Both complexes are effective catalysts for the silylcyanation of butyraldehyde.

R= C3H7

NMR studies show nearly complete conversion at ambient temperatures in 18 hours, at which time no reaction is observed by NMR in the control.

Silica gel bound zirconium complexes.

Drying silica gel at 3 mtorr at different temperatures was studied by 29Si NMR and IR spectroscopy.

Figure 1. MAS 29Si NMR spectra of silica gel dried at different temperatures

As drying is performed at higher temperature, the MAS 29Si NMR in Figure 1shows better resolution of the Q2, Q3 and Q4 signals. The ATR FT-IR spectra of these samples in Figure 2 shows a diminishment of the H-bonded O-H groups (broad band ca. 3500 cm-1) and the presence of non-H-banded OH groups (sharp peak ca. 3700 cm-1)

Figure 2. IR absorption spectra of silica gel dried at different temperatures.

In our studies we discovered a novel application of trimethyl silyl chloride in treating silica gel.  We first contemplated the use of trimethyl silyl chloride as a passivating agent, to remove sites of Brønsted acidity.

surface bound-Si- OH + TMSCl ---> HCl + surface TMS

The lower two traces in Figure 3 show the reaction of TMSCl after the surface has reacted with Zr(NMe2)4. The signal for the dimethyl amido groups has split in to a two peaks, one nearly 10 PPM downfield and a signal for the trimethyl silyl group is present at about d 0. The middle trace (labeled 500 SiO2-TMSCl) shows a single peak at d 0 when TMSCl is reacted with the dried silica gel. The upper two traces show the results of reaction of the silylated silica gel with Zr(NMe2)4: in both cases a single signal at d 40 results with only a small signal at 0.  The CP-MAS 29Si NMR spectra of these samples are consistent with the 13C NMR:

Figure 4 (uppermost trace) shows the silicon from TMS (near 0 PPM) only when TMSCl is the last reagent to be added. Infrared spectra show that TMSCl is very efficient at reacting with surface hydroxyl groupsFigure 2, trace b shows that OH groups remain after reaction with Zr(NMe2)4, but subsequent reaction with TMSCl (trace c) removes those OH groups. However, the reaction of  TMSCl after the  dimethylamidozirconium reaction changes the coordination sphere of the Zr as noted by changes in the 13C NMR (Figure 3 (500 Si-Zr(NMe2)-TMSCl) and the IR spectra  (Figure 2., traces b and c).

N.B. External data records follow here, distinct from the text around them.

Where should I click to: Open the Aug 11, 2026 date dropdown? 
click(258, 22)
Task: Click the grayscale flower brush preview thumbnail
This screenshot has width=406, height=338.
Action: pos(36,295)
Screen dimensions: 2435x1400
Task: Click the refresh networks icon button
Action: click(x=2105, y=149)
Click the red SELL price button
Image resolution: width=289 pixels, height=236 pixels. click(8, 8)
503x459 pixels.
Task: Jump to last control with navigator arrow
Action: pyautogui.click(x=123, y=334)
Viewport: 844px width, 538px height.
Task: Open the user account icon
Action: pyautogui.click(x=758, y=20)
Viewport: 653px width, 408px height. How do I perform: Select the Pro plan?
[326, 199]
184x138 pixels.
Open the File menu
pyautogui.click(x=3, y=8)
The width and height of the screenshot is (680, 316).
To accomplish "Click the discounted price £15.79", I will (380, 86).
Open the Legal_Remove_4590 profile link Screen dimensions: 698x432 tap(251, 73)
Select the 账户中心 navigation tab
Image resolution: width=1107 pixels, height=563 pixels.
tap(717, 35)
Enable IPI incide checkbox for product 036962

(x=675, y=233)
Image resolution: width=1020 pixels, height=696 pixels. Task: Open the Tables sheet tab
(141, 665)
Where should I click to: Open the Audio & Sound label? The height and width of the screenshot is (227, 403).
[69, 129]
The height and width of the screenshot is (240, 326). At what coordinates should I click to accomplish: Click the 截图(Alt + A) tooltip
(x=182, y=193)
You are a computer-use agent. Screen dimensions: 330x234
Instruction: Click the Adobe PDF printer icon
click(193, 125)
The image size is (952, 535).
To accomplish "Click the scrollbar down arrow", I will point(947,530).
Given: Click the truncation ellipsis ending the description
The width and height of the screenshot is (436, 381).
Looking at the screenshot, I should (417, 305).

Figure 3. CP-MAS 13C NMR spectra of silica gel reacted with Zr(NMe2)4
and TMSCl with different orders of addition.

Since the top three traces in Figure 3 demonstrate that Zr(NMe2)4 react with the surface bound TMS groups (note the formation of one signal at d 40), we believe that subsequent reaction of TMSCl with surface bound Zr(NMe2)x  groups results in substitution of Cl for one or more dimethylamido groups. 

Figure 4. 29Si NMNR of functionalized silica gel


surface –Si-O-Zr(NMe2)x + TMSCl ---> surface –Si-O-Zr(NMe2)x-1(Cl) + TMS-NMe2

This is supported by Figure 3, trace SiO2-Zr(NMe2)-TMSCl (where two peaks are observed after TMS-Cl reaction).

The materials are being tested as catalysts in silylcyanation in standard bulk scale reactions as well as catalysts in microfluidic systems as well as potential chromatographic media in microfluidic systems.